Attorney Joe Brandon Jr. presents his case April 26, 2012, on behalf of Islamic Center of Murfreesboro opponents in Rutherford County Chancery Court in Murfreesboro, Tenn. (File Photo)
In the motion, officials with the Justice Department slam attorneys representing the Islamic Center opponents, as well as all of the plaintiffs involved, who filed a request to challenge a recent federal ruling that overturned their victory in Rutherford County Chancery Court.
“The United States believes that the (opponents’) attempt to intervene is nothing more than an effort by those individuals to inject the same type of baseless and inflammatory arguments into these proceedings as those arguments that dominated the proceedings in state court,” U.S. Attorney Jerry E. Martin said in the motion filed in response to Islamic Center opponents seeking a challenge to the federal court proceedings.
For more than two years, opponents of the Islamic Center have fought to prevent the mosque from coming to fruition.
In the most recent legal showdown, Islamic Center opponents won a civil lawsuit on the grounds that the Rutherford County Planning Commission failed to provide adequate public notice prior to approving construction of the mosque, located on Veals Road.
As part of his ruling, Chancellor Robert Corlew III said the Planning Commission should have utilized multiple media outlets, which is not required under current law, to inform residents about the Islamic Center site plan proposal, given the totality of the circumstances.
That ruling is currently being challenged in the Tennessee Court of Appeals.
In light of that ruling, Corlew issued a court order barring the Planning Commission from approving any future plans and enjoined the Rutherford County government from processing any occupancy certificates for the Islamic Center.
He then denied a request by Rutherford County officials July 2 to lift the partial injunction.
Corlew said an occupancy certificate could not be issued because his previous decision voided authorization of a site plan proposal, which was approved by the Planning Commission during a May 2010 meeting – a decision that prompted the Justice Department to intervene in the case.
On July 18, U.S. District Judge Todd Campbell issued a 14-day restraining order against Corlew’s ruling, giving members of the Islamic Center the ability to open the mosque.

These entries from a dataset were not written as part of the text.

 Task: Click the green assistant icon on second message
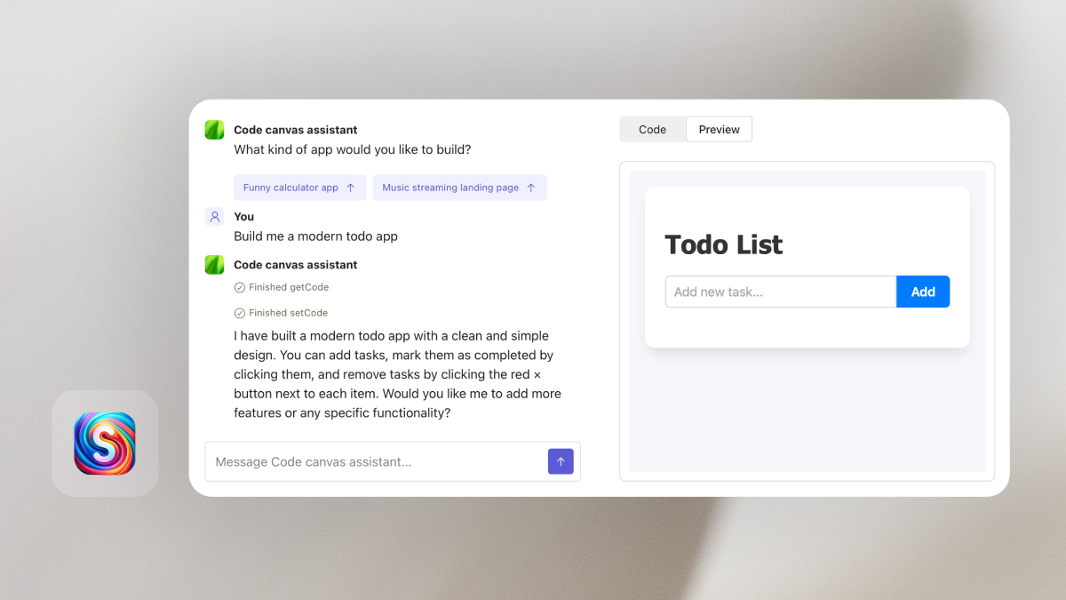[x=214, y=264]
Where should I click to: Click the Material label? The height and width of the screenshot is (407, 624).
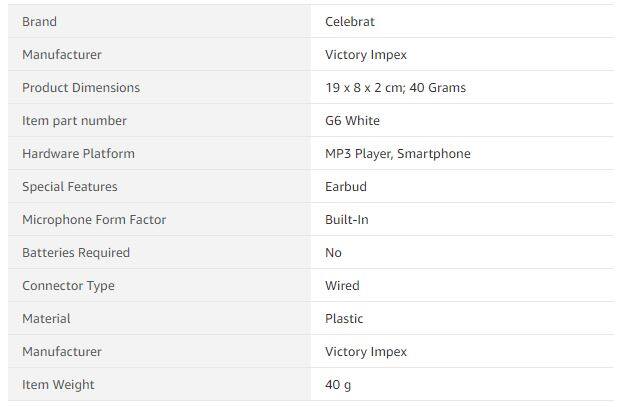(x=46, y=318)
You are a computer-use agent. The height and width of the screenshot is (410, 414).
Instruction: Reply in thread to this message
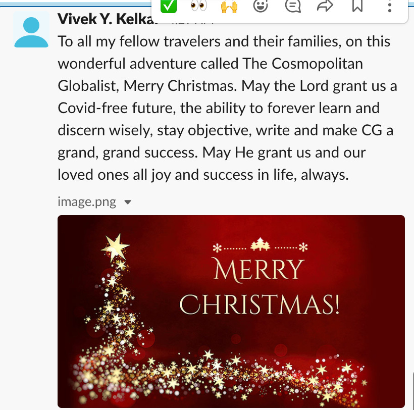coord(293,6)
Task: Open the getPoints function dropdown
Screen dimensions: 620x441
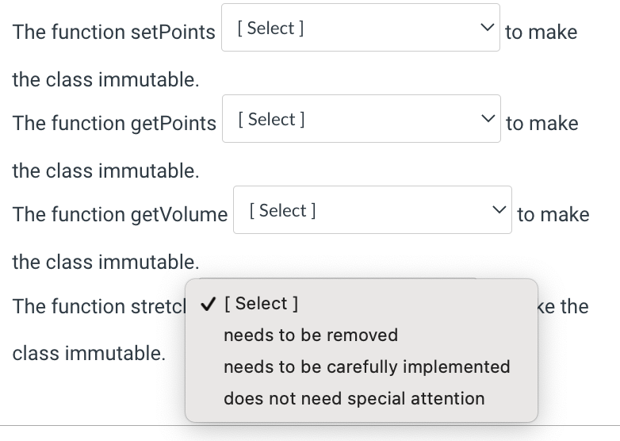Action: (362, 119)
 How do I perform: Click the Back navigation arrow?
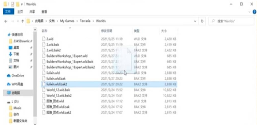[6, 21]
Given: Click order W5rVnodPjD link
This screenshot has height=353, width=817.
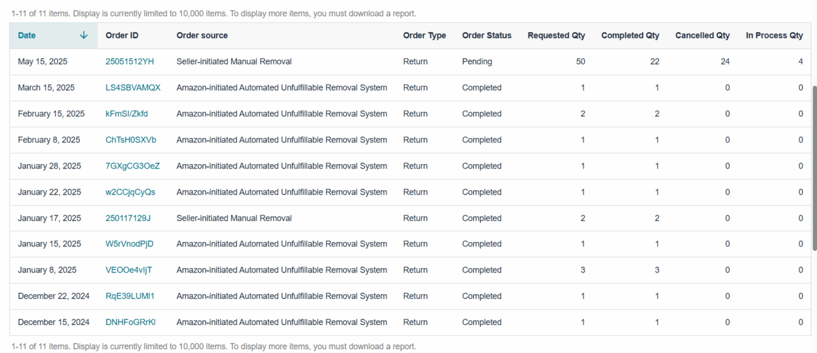Looking at the screenshot, I should [129, 244].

That restraining order was extended July 26 after leaders of the Islamic Center requested more time to finish construction.
In response to the recent federal proceedings, Joe Brandon Jr. and Thomas Smith, who refused to comment, filed a request to intervene on the grounds Islamic Center opponents have been victimized by the Muslim community and denied due process in the U.S. District Court of Middle Tennessee.
Brandon and Smith defended several claims that the Islamic Center could become a terrorist training camp, which have been characterized as baseless by Justice Department officials.
“Activities of the Islamic Center and its leaders incited extreme concerns among Murfreesboro (residents), not about the religion of Islam,” Smith said in the motion, “but about whether the Islamic Center had ties to or was promoting various individuals affiliated with (groups) that the U.S. government has recognized as terrorist organizations.”
They also argue issues pertaining to Tennessee open meeting laws should remain in state courts, noting the definition of what constitutes adequate public notice is still up for debate.
Brandon had requested for U.S. District Judge Kevin Sharp, who is now presiding over the case, to schedule a hearing Monday. However, Sharp instead asked Justice Department officials to file a response to the requests before considering an emergency hearing.